DE3001910C2 - Method and device for separating dust from the waste gases of the aluminum smelting electrolysis - Google Patents

Description

The invention relates to a method and a device for separating dust from the Waste gases from the aluminum smelting electrolysis.

Modern plants for the extraction of aluminum have completely air pollution control reasons encapsulated electrolysis cells to capture the process exhaust gas as completely as possible. The cleaning of the Exhaust gases then mostly take place in wet scrubbers or, more recently, with dry cleaning systems through adsorption of aluminum oxide.

However, together with the fluorides and the alumina, there are also carbon and the compounds of phosphorus, vanadium, titanium, iron, silicon and sulfur separated from the exhaust gas, which in the ίο complete return to the electrolysis bath.

In this way, these impurities accumulate and lead to a reduction in the current yield and a deterioration in the quality of the metal.
It is therefore advisable to separate all of the raw gas dust before treatment in wet scrubbers or dry cleaning systems.

The fluorine content contained in this dust makes it cost-intensive to dispose of on a hazardous waste dump necessary. In addition, valuable raw materials such as cryolite and clay are lost as a result.

One way of recovering at least the fluorine content from this waste is in the DE-OS 24 03 282.4.

The object of the present invention is the separation of dust from the flue gases of the aluminum smelting electrolysis in such a way that the fluoride and the debris is largely returned and the impurities together with the carbon can be separated to a residual content of about 5%.
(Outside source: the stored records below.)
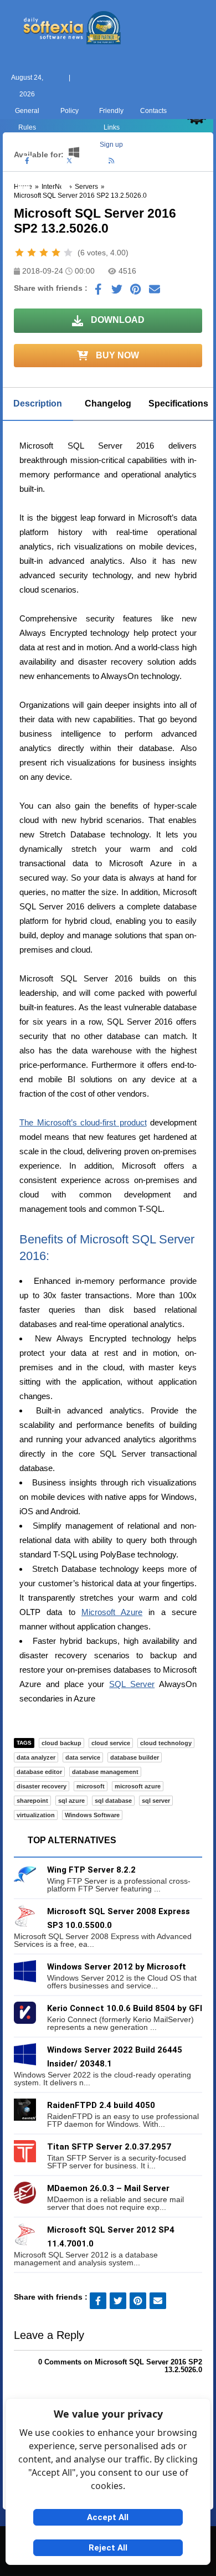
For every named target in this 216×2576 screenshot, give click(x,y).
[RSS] (111, 161)
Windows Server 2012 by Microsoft (116, 1967)
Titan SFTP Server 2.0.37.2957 (109, 2147)
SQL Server (132, 1684)
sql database (113, 1800)
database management (105, 1771)
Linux (108, 202)
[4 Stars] (55, 252)
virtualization (36, 1815)
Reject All (108, 2548)
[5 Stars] (68, 252)
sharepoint (32, 1800)
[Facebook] (27, 161)
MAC (66, 202)
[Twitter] (69, 161)
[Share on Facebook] (98, 292)
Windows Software (92, 1815)
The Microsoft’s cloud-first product (83, 1122)
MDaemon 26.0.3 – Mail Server (108, 2188)
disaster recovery (41, 1786)
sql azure (71, 1800)
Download (117, 320)
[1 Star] (19, 252)
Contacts (153, 111)
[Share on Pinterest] (135, 292)
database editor (39, 1771)
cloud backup (61, 1743)
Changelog (108, 403)
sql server (156, 1800)
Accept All (107, 2517)
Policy (69, 111)
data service (82, 1757)
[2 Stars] (31, 252)
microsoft (90, 1786)
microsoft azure (138, 1786)
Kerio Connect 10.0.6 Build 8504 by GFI (124, 2008)
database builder (134, 1757)
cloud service (110, 1743)
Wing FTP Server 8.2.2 (91, 1870)
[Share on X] (117, 292)
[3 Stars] (43, 252)
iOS (150, 202)
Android (192, 202)
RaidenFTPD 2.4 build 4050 (101, 2105)
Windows (24, 202)
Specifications (178, 403)
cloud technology (166, 1743)
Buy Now (116, 355)
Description (37, 403)
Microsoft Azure (111, 1612)
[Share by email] (154, 292)
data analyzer (36, 1757)
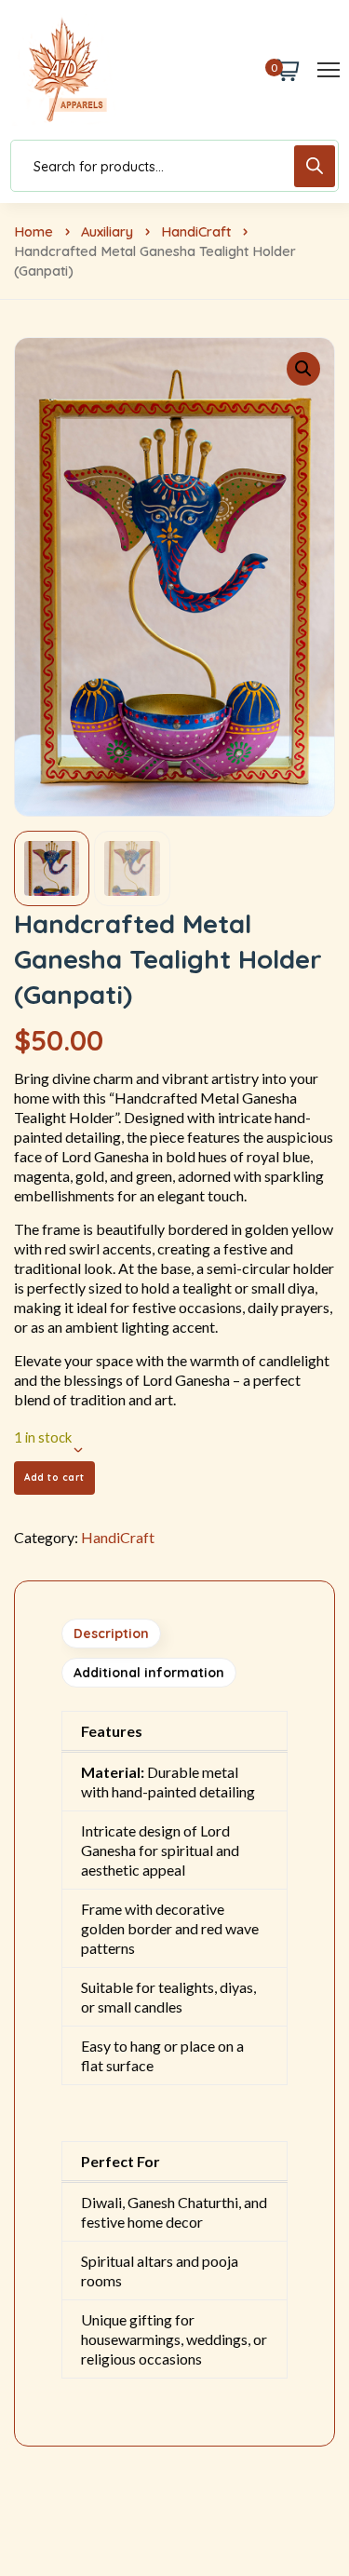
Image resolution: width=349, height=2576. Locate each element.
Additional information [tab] (149, 1672)
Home (33, 231)
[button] (303, 369)
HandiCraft (196, 231)
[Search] (314, 166)
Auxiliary (107, 231)
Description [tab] (111, 1633)
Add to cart (54, 1477)
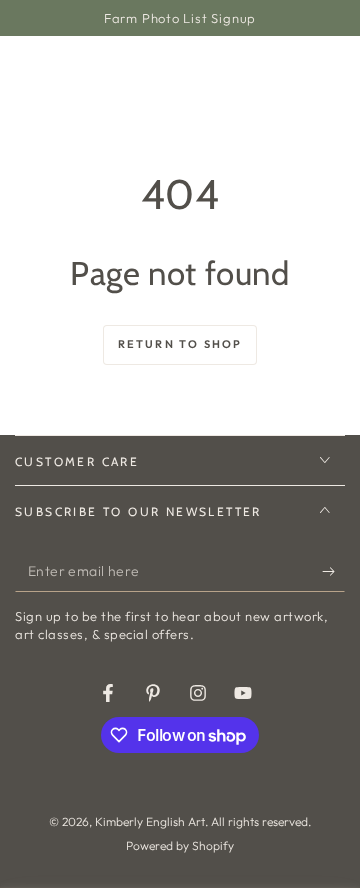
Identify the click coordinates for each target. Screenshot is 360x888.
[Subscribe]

As a solution, it is proposed that a slurry of the dust is subjected to flotation, the buoyant foam with the impurities carbon, phosphorus, vanadium, titanium, iron, silicon and sulfur compounds being separated off and cryolite, chiolite and aluminum oxide as sediment is obtained which, after drying, is used again in the aluminum smelting flow electrolysis.
The mixture of chiolite, cryolite and aluminum oxide obtained in this way contains so few disruptive impurities that it can be used again in the melt flow electrolysis process after dewatering and drying. The much smaller proportion of foam in terms of quantity, in which the impurities are contained, can either be incinerated or disposed of.

In a special application of the invention Procedure is provided that the cleaning ■ ο the exhaust gases in a two-stage wet washing process at a flow rate of 2 to 10 liters of wash water per cubic meter of exhaust gas and a solids content of 5 to 35 g of solids per liter takes place and the washing water is fed through nozzles in countercurrent to the exhaust gas Packing bed made of plastic moldings is sprayed.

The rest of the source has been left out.